Aposto que é por ser preto e ter vindo do estrangeiro... (mas isto é uma piada privada...)

Ainda nem um dia passou...

Ainda nem um dia passou desde que eu deixei aqui um texto sobre tropelias relativas ao Porto e eis que aparece na internet uma colecção de escutas telefónicas relativas ao "Papa" da cidade (e seus acólitos) e os casos de corrupção desportiva em que esteve envolvido.

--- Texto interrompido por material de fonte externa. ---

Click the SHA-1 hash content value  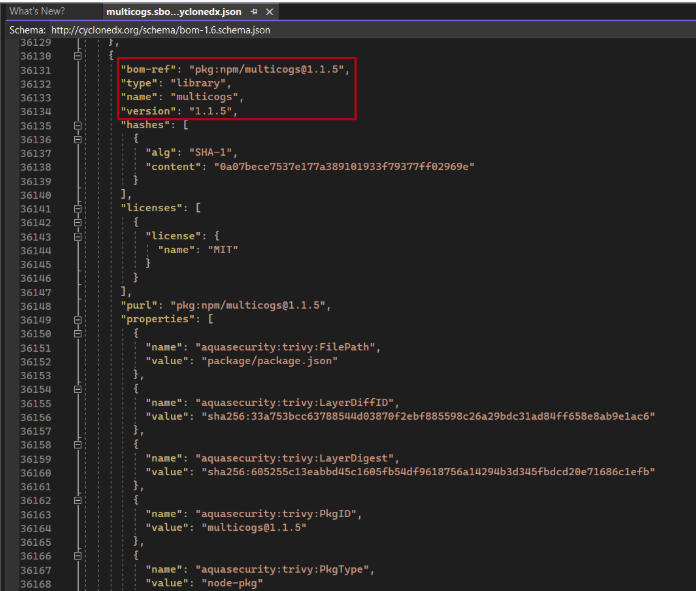coord(338,167)
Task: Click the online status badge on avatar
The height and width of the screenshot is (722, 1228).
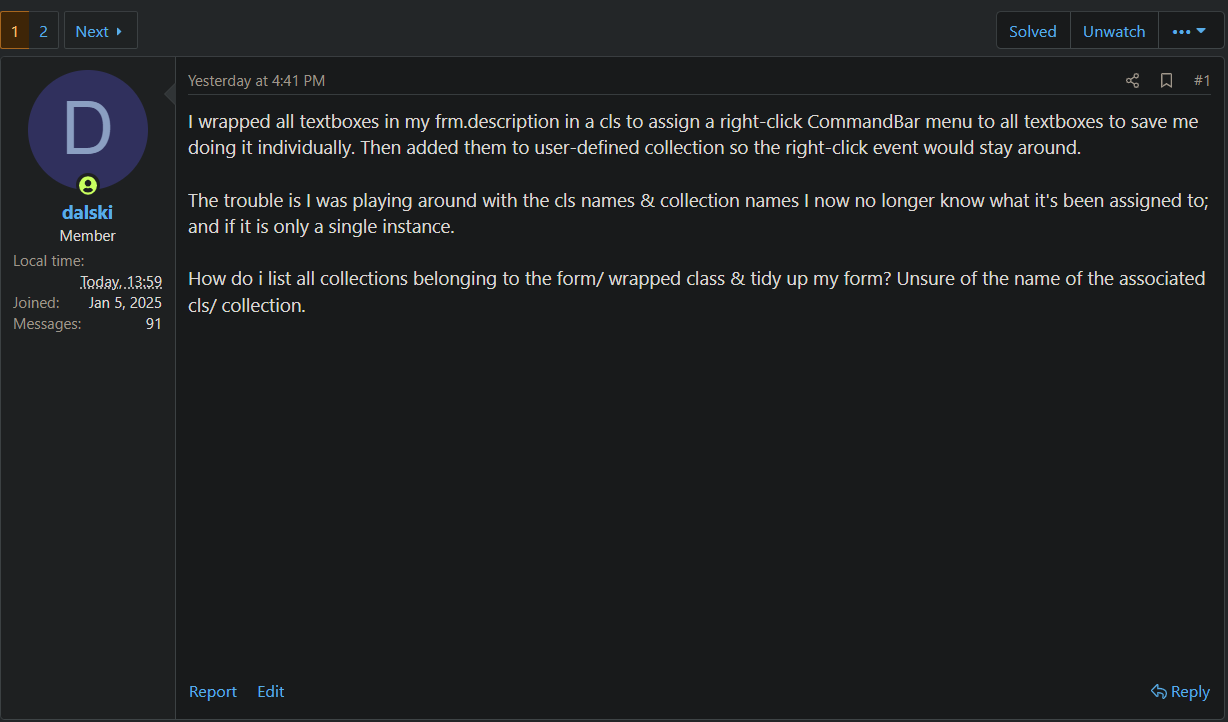Action: point(88,185)
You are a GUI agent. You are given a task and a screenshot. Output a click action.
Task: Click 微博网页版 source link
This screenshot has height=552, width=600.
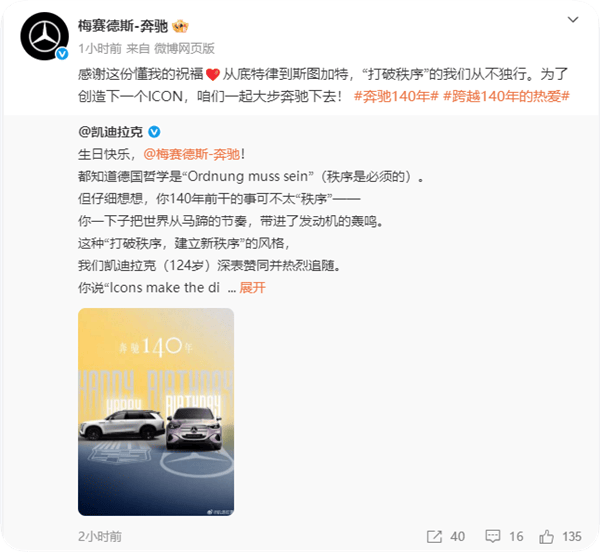click(x=184, y=49)
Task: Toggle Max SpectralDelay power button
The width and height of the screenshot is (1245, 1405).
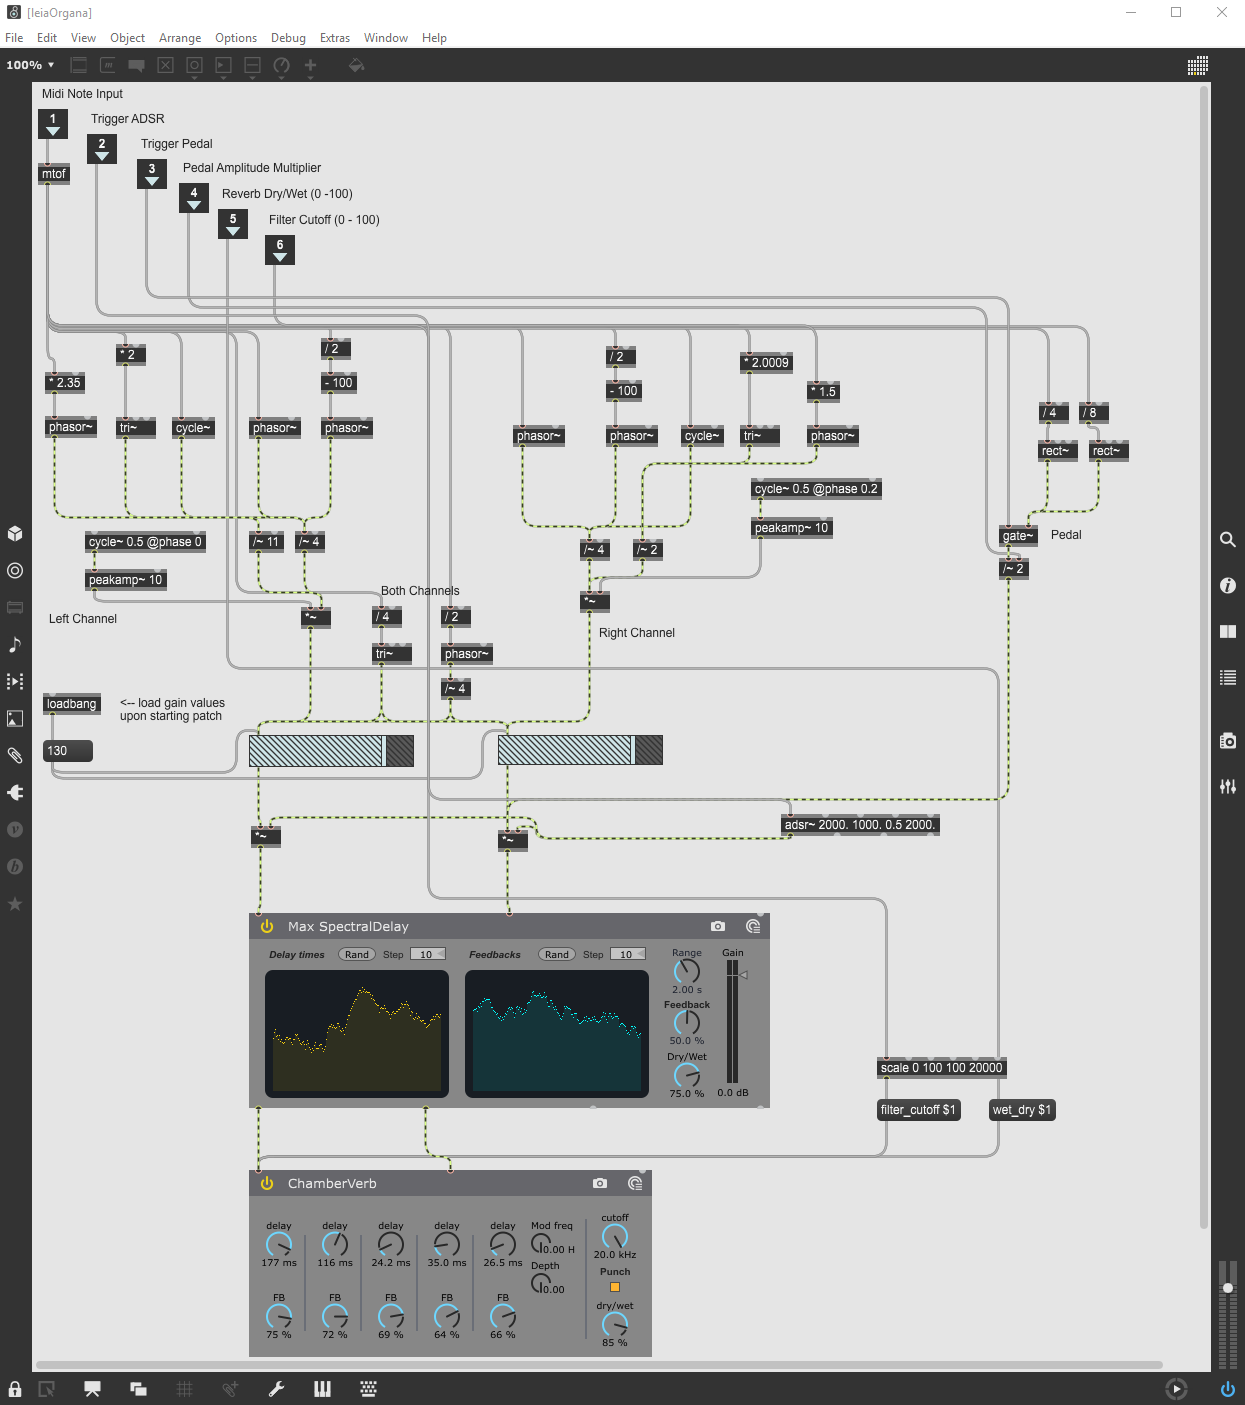Action: pos(267,926)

Há coisas para todos os gostos: desde caralhadas a eito, a conversas sobre "fruta" e "rebuçados", passando por arranjos de árbitros... Um ror de coisas que só não não para condenações porque os juizes que investigam estes casos são do... Porto.

Depois, admirem-se que o país olhe para a "capital do trabalho", a terra dos "verdadeiros portugueses" e que mais baboseiras, como uma cidade que roça a comédia.

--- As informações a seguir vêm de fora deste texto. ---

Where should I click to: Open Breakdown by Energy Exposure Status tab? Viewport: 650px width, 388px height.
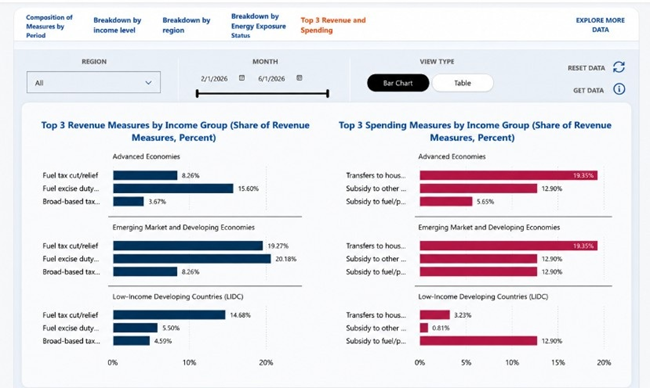(258, 26)
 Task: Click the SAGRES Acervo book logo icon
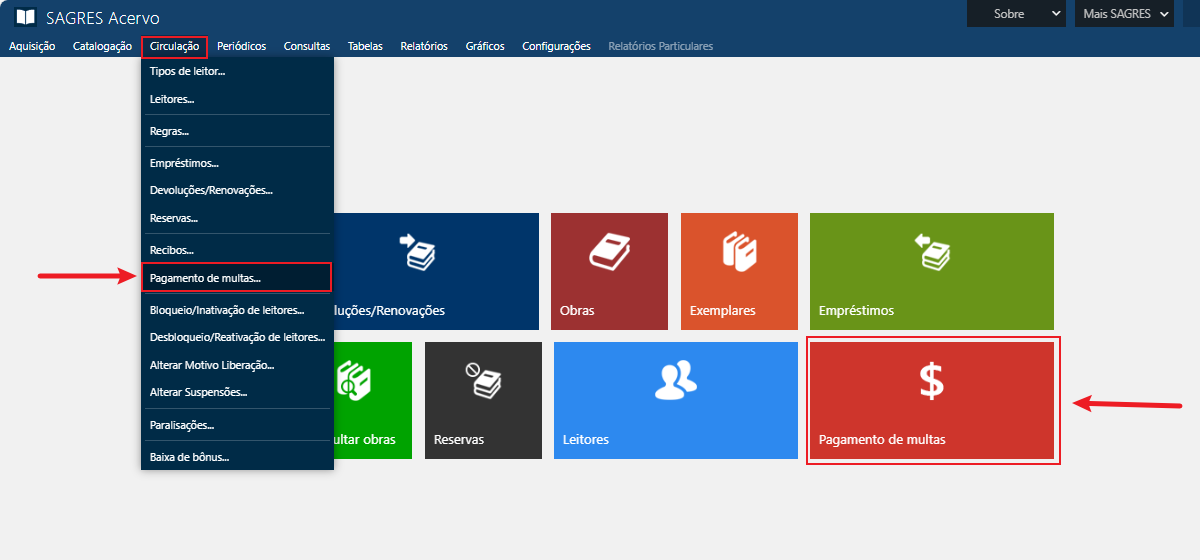click(x=25, y=18)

Depois admirem-se, também, que os lampiões insistam em olhar para este lixo todo e se agarrem a ele para esconder as suas próprias misérias.

Para quem quiser rir, chorar ou revoltar-se com as escutas, elas estão aqui

3 x Porto

Esta semana a rádio tem andado a anunciar o lançamento de mais uma daquelas coleções que acompanham os jornais e que têm como fim ocupar o espaço vago nas nossas estantes, cumprindo assim um dos mais "nobres" destinos que um (mau) livro pode ter: servir de decoração. A referida coleção versa a História do Porto e a sua importância no contexto mais vasto da História pátria e é composta por nada mais, nada menos do que quinze volumes. Semelhante proficuidade pode-se explicar de diversas formas, ficando ao cuidado dos preconceitos de cada um a escolha da mais apropriada: 1) os livros são muito pequeninos; 2) da História do Porto consta o registo pormenorizado de todas as lavadeiras, trolhas e trabalhadoras de alterne que alguma vez pulularam pela Invicta; 3) a História do Porto resume-se a dois livrinhos e o resto é o rol extensivo e pormenorizado de todas as queixas relativas ao centralismo lisboeta.

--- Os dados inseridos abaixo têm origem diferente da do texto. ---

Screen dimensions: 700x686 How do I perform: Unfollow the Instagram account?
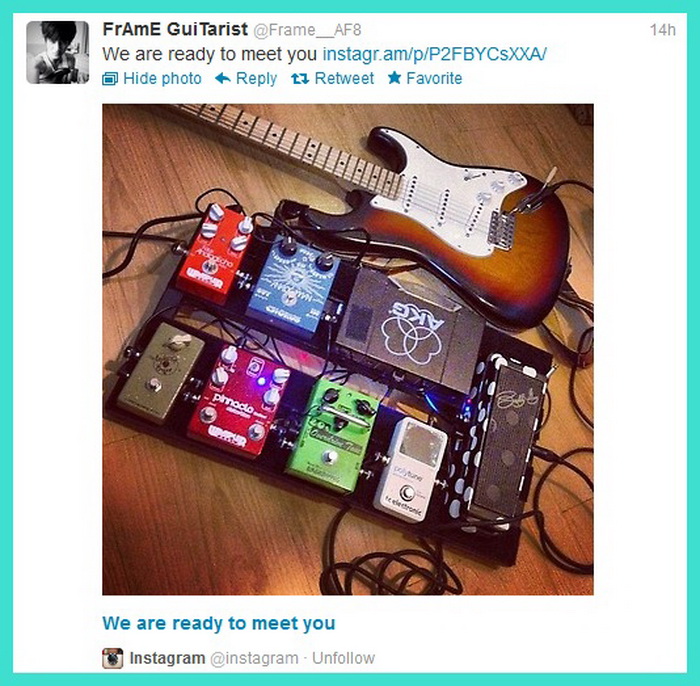click(x=343, y=658)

Independentemente da explicação que melhor se adeque ao nosso gosto, a verdade é que a edição de quinze livros sobre a História da segunda cidade do país parece coisa de quem está desesperadamente carente de atenção e isso não deixa de ser triste.

Ainda o Porto: foi julgado e condenado o célebre Pidá. Não foi o único condenado no processo a que se chamou de "Noite Branca" mas foi o mais mediático, quanto mais não fosse pelo facto de ser o responsável por fornecer ao Porto uma imitação da Chicago do tempo dos gangsters, com direito a rajadas de metralhadora e tudo. No Norte, os homens são a sério e, parece, os criminosos também.

Se a justiça da pena aplicada ao homem da alcunha ridícula me parece perfeitamente acertada (dentro da brandura do nosso quadro penal) já a cobertura que lhe foi dedicada pela nossa sempre irresponsável comunicação social faz-me crer que qualquer coisa se funde no cérebro dos jornalistas e editores quando entram num jornal. Comparar o destaque dado a uma simples operação de polícia onde foram presos dois (supostos) etarras que nunca atentaram contra o Estado Português e a forma displiscente como foi coberto um caso que envolveu tráfico de droga e assassinatos - todos tendo como vítimas cidadãos nacionais -, é um exercício no campo do absurdo.

Fossem Pidá e os seus comparsas elementos da ETA e ter-lhes-ia sido concedido o destaque que, como assassinos e gangsters lusos, não merecem. A propaganda espanhola e a subserviência nacional ter-se-iam encarregado de tal.

Para que o processo "Noite Branca" andasse para a frente quando convinha, foi enviada para a capital do Norte (área geopolítica que varia consoante a cidade onde se esteja) uma equipa de magistrados da capital (a do país). Criticada, então, semelhante escolha e apontada como exemplo humilhante, veio a revelar-se uma decisão acertada sobretudo quando temos em conta a terceira razão para se falar no Porto esta semana: a acusação proferida contra três juizes portuenses por ajudarem um acusado num mediático processo de corrupção. Os responsáveis da Justiça lá sabiam das suas razões ao enviarem uma task-force sulista e elitista lá para cima. E nem entramos na questão do futebol...

A fazer-se ainda mais justiça e por forma a completar o 16º volume da História do Porto (em futura atualização), haverá de constar desta o nome do Pidá. Ao menos isso!